* [What the task asks]
Scan the entries that follow and give only the number of lines containing "Disable".

* [Input data]
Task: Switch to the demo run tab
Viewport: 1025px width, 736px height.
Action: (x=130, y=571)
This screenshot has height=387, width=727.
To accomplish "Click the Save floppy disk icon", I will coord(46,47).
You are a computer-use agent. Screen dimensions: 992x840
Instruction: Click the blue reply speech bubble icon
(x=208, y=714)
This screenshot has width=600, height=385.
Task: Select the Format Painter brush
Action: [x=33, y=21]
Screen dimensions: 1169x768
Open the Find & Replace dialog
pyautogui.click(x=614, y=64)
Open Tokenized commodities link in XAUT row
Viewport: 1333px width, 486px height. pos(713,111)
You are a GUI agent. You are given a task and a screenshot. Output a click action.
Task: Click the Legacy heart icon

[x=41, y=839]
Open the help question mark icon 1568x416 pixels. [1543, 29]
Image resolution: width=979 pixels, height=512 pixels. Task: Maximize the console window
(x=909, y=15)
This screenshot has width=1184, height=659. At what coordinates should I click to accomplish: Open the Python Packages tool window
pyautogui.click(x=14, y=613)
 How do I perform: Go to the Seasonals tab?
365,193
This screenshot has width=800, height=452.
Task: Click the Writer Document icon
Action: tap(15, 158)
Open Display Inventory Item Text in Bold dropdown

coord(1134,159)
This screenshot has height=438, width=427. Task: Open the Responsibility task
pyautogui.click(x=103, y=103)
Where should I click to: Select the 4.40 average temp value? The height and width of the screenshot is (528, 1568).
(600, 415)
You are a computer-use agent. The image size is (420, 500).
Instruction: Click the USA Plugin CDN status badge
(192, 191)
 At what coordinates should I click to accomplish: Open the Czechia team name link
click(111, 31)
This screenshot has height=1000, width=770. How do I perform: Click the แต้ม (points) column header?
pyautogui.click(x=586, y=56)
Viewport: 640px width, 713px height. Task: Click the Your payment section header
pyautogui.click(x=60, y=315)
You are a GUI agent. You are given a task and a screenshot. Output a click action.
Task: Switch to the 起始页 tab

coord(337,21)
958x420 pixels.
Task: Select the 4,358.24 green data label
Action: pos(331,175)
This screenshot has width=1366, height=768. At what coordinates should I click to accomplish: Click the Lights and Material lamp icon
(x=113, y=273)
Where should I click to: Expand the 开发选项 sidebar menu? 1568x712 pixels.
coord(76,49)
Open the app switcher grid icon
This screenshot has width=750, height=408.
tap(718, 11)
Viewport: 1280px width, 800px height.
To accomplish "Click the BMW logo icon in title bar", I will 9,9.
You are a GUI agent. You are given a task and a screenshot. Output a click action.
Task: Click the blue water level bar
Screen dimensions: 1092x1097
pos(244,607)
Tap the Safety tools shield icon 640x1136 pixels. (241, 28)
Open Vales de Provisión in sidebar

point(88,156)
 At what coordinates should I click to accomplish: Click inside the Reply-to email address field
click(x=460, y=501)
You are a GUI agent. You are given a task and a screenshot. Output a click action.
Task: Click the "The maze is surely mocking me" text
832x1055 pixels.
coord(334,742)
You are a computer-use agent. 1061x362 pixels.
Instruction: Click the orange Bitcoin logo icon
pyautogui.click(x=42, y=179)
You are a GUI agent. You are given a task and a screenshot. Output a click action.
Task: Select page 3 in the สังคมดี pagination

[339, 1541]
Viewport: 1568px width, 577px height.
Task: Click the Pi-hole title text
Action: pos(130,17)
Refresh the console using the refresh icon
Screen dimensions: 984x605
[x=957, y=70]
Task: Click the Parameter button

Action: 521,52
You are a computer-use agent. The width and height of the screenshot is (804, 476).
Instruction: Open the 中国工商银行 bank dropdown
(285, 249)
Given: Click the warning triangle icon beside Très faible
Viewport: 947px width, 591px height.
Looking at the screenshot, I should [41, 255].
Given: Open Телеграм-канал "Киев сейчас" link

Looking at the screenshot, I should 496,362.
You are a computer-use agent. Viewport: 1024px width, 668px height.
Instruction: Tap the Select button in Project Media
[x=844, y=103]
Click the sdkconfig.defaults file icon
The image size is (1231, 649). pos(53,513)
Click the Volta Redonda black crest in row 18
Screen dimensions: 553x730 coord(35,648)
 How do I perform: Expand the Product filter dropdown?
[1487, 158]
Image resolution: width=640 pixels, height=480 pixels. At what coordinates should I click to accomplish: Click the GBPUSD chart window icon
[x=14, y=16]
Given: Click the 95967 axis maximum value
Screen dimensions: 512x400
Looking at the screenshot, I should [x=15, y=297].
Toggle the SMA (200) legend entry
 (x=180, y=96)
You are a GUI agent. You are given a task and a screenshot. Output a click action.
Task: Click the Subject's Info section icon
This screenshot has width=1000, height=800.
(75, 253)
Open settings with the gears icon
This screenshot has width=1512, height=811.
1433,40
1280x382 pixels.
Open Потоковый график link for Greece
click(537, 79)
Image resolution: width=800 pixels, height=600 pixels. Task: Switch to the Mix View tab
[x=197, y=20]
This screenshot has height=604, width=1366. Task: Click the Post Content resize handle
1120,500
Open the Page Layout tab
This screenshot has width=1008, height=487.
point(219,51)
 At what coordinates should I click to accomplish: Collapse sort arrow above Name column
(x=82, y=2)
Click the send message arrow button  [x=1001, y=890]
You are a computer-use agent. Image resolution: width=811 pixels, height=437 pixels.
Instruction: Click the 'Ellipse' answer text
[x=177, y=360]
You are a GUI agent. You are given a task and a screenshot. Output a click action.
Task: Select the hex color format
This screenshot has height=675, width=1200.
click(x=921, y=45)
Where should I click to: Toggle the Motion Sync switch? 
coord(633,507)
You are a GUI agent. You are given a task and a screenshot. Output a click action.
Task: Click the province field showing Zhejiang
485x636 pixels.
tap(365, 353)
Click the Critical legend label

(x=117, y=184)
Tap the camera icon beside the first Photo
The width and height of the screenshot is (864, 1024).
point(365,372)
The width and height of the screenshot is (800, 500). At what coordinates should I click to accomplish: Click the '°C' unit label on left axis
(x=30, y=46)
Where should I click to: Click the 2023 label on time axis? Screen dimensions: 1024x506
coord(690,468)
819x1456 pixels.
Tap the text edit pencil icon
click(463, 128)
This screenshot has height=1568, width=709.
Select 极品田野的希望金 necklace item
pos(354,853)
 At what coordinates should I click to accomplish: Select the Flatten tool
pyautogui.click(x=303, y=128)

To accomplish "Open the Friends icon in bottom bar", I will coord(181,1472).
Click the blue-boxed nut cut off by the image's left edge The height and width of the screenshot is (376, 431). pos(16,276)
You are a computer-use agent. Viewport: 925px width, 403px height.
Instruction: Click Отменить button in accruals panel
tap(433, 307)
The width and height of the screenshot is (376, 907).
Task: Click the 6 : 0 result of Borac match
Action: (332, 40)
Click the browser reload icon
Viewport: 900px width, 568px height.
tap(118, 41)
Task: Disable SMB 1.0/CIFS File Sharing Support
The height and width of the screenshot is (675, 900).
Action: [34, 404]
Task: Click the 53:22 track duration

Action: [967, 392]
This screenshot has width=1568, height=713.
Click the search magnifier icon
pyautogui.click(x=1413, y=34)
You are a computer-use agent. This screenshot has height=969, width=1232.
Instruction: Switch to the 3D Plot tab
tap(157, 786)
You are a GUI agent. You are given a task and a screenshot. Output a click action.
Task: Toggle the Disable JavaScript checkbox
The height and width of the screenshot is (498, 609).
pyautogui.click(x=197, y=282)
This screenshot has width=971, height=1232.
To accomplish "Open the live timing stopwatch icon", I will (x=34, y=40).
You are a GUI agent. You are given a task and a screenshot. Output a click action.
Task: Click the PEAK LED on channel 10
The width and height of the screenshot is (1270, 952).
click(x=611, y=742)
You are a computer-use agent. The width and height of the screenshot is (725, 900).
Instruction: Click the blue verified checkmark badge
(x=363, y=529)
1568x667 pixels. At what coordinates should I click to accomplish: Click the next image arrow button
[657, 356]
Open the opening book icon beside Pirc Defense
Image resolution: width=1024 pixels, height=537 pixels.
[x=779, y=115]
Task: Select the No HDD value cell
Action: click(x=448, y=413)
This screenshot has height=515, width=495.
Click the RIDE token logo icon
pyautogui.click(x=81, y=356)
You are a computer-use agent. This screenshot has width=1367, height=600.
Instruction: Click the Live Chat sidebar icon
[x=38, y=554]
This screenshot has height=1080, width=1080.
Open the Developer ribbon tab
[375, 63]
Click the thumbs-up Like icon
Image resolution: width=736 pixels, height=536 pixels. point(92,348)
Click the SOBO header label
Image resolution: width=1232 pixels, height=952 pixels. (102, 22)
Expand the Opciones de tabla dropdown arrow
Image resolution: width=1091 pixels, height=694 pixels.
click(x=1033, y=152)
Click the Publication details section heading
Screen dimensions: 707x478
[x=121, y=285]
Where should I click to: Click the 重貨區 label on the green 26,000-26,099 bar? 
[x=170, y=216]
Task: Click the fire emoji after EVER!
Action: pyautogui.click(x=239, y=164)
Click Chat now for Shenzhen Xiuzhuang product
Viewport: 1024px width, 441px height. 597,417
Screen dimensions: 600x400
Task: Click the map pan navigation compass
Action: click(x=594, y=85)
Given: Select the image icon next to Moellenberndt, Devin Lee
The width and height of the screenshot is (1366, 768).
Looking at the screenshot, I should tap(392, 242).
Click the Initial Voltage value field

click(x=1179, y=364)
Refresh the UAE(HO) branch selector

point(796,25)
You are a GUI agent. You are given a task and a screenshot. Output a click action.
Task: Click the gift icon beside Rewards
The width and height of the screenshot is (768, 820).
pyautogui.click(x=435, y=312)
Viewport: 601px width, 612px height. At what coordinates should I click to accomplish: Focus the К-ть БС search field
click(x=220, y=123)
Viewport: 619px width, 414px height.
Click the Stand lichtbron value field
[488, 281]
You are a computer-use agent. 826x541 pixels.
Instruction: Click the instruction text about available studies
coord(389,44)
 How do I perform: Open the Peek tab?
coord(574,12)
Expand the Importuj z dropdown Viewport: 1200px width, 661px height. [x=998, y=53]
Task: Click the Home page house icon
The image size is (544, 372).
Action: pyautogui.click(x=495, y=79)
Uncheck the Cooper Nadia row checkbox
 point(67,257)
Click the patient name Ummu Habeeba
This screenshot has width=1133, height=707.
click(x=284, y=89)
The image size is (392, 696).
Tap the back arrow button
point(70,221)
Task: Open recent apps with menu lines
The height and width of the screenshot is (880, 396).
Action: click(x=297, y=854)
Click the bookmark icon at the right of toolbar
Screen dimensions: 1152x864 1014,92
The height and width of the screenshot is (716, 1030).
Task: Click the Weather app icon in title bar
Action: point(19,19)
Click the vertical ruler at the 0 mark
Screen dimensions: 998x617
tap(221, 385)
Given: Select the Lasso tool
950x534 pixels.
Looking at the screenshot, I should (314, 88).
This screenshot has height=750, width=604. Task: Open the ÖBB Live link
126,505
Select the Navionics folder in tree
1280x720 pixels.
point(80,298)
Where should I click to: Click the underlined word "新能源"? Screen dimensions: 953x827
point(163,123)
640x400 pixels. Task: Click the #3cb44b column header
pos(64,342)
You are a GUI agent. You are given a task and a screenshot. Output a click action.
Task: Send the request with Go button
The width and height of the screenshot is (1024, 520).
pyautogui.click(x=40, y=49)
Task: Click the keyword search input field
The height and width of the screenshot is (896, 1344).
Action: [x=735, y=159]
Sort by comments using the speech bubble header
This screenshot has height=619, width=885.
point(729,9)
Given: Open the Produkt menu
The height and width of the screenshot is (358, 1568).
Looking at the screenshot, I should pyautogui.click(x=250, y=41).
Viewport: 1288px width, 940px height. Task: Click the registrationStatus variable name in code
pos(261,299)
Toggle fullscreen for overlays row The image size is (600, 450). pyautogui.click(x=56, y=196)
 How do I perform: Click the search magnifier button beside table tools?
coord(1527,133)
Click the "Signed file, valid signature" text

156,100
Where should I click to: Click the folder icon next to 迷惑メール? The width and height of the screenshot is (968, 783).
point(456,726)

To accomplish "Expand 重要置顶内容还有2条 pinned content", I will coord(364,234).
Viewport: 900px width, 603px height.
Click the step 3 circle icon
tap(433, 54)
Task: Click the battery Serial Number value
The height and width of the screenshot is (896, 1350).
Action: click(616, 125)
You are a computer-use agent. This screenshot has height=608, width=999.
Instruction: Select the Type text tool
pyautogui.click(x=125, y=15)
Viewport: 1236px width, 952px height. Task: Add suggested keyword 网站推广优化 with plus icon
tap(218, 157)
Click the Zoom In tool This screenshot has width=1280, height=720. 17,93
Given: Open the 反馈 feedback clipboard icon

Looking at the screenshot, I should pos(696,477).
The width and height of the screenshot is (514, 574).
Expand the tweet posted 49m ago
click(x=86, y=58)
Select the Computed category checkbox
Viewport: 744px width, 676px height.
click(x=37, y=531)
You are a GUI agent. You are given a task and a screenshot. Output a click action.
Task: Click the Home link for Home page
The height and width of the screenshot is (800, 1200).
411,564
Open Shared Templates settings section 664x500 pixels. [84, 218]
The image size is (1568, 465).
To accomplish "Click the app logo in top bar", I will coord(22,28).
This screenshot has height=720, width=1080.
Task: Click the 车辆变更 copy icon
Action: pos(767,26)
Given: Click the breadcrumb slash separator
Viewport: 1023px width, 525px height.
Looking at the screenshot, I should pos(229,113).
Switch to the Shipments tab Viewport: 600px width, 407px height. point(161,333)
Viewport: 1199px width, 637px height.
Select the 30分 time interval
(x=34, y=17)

* [Answer to the exercise]
2